The two artists agree on at least one point: cubism as the key movement of the last century. But while Hockney sees cubism as a way of opening art to multiple points of view that create richer versions of reality, Irwin believes cubism implies a necessary flattening and narrowing of art's content. For Irwin, the art of today fulfills itself best when it demonstrates ways of perceiving. Weschler, following Irwin, describes cubism as the culmination of a 500-yearlong process in the development of art's main subject. Art was about Christ, then about kings, then about burghers, then about a burgher's maid, then about her red shawl, then about the colour red and finally about the process of seeing the colour red.

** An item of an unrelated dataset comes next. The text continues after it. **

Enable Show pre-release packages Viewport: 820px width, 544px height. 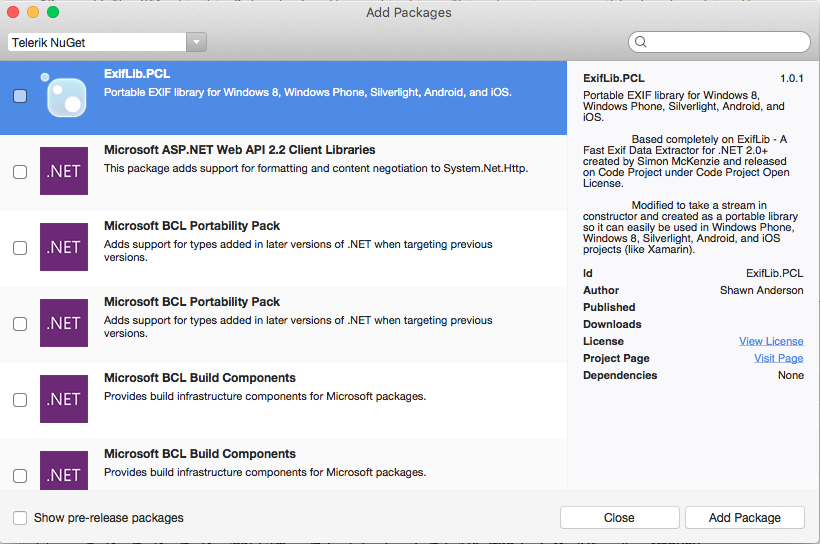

Taken together, Weschler's two books amount to an engaging argument about visual culture and its possibilities. They shift the reader several levels above the peevish bickering that often deadens cultural discussion and remind us that contemporary art, on some of its best days, draws us into the midst of debates that are wonderfully creative and crucially important while nevertheless unresolvable -- and also, like a Hockney drawing, deeply and seriously charming.